Hoje, você tem o ketchup bolsonarista se estendendo sobre toda a política externa pretendendo controlar qualquer aspecto. Na verdade, isso é muito superficial, porque você não tem instruções precisas quanto ao que fazer em cada área a não ser esses rompantes anti-globalistas, anti-multilateralistas, anti-Acordo de Paris, anti-Pacto Global das Migrações, contra o marxismo cultural. Isso não representa uma agenda de política externa. Daí, é difícil dizer que você tem uma política externa de direita.

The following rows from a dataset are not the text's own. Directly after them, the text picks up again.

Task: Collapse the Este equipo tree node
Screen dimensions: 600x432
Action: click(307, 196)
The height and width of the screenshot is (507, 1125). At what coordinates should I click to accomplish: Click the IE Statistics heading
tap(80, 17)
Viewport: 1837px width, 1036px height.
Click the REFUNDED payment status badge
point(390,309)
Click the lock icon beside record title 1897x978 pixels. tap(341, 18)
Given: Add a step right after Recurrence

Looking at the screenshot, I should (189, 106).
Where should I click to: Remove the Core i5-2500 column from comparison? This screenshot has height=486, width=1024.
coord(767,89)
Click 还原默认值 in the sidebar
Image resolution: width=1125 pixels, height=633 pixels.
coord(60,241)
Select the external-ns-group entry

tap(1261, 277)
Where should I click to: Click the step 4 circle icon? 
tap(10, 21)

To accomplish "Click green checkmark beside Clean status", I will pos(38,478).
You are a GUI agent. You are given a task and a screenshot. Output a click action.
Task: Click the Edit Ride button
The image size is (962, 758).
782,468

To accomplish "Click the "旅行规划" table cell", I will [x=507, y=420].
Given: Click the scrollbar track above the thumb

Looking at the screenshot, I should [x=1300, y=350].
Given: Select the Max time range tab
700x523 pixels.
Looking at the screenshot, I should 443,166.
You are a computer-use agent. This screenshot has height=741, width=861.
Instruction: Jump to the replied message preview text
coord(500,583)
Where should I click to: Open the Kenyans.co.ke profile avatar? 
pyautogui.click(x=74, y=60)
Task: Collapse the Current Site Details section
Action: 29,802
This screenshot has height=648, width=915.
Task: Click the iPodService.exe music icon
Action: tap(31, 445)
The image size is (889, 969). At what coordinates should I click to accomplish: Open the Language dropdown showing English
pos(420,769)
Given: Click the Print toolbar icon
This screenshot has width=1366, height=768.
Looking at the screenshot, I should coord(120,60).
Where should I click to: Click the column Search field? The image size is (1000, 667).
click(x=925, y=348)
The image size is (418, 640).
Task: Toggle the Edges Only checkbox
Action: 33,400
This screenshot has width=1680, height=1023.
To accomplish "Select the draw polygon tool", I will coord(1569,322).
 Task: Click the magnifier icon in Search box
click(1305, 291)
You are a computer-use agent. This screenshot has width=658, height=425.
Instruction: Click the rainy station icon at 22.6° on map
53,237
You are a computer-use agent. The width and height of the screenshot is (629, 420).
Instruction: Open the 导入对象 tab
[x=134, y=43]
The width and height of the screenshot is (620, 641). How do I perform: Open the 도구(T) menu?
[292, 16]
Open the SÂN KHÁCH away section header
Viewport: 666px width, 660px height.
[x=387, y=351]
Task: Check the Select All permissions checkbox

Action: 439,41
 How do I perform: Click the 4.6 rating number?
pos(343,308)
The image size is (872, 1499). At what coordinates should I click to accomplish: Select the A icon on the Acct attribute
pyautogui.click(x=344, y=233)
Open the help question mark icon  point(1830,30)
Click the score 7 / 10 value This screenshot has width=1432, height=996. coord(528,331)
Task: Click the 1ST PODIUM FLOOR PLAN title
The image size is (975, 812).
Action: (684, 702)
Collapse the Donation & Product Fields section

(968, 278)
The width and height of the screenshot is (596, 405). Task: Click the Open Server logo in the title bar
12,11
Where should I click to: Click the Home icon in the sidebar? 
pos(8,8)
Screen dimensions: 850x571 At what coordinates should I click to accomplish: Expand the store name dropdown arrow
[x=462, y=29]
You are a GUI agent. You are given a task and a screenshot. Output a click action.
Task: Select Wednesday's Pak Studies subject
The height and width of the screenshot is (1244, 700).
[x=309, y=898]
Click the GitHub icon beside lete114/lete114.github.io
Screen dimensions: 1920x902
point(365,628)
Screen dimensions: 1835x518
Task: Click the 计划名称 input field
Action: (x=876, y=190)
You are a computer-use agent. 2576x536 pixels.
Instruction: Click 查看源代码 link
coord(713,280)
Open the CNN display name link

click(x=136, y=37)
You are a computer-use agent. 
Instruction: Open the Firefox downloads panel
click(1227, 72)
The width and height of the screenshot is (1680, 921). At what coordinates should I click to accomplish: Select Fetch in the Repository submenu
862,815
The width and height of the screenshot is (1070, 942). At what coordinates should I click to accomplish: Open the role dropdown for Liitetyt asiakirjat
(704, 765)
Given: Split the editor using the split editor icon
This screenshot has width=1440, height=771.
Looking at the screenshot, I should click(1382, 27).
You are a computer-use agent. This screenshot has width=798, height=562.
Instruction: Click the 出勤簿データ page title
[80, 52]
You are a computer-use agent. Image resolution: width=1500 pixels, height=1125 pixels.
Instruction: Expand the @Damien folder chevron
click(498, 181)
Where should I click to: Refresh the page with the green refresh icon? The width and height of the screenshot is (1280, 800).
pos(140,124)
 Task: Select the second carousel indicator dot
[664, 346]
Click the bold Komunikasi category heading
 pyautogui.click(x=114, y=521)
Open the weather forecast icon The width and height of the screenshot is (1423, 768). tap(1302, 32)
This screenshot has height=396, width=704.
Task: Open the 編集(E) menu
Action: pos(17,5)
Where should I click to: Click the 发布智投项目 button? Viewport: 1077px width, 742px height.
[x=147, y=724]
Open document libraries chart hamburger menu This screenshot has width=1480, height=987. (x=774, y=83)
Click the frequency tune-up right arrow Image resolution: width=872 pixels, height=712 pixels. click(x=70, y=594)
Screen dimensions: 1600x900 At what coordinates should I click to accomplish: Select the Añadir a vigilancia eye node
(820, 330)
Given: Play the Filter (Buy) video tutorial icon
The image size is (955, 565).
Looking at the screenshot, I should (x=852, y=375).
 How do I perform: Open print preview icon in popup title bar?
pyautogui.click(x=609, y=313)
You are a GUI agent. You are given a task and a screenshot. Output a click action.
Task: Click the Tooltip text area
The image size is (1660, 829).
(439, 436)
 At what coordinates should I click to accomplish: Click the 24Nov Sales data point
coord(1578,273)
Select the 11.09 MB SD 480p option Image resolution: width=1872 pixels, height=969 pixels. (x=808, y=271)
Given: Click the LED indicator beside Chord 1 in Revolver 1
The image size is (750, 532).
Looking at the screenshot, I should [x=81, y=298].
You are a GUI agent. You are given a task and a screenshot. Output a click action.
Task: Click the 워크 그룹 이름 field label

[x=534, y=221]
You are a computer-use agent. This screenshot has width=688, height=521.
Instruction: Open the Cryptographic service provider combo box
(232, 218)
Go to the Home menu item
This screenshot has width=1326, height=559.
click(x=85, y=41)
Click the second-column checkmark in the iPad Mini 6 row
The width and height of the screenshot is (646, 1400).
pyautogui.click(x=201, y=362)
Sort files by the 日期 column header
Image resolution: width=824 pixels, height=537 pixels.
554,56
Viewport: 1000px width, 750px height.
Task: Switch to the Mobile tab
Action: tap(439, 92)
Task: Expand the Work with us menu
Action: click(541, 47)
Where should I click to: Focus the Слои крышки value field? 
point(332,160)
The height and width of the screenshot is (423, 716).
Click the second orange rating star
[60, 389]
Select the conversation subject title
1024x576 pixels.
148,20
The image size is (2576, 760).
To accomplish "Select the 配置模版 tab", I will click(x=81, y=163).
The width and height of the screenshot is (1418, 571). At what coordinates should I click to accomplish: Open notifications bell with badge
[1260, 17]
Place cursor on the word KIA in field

Para ser de direita, bastaria que ela recusasse o apoio a ditaduras de esquerda, o que já foi feito desde o governo Temer. O (senador) José Serra, quando tomou posse no Itamaraty, anunciou uma nova política em relação à Venezuela e a Cuba. O governo Temer restabeleceu a antiga política externa tradicional do Itamaraty, de profissionalismo, de não interferência em assuntos internos de outros Estados e de adesão a grandes princípios básicos da nossa política externa. Hoje em dia, aparentemente, você está querendo ir um pouco mais além nisso. De fato, você está sinalizando algo até anticonstitucional, que é uma interferência nos assuntos internos de outros Estados, no caso da Venezuela. Isso é um pouco surpreendente e até assustador quando vê que os militares estão assumindo o papel pacifista e não intervencionista que deveria ser dos diplomatas. Isso é muito confuso.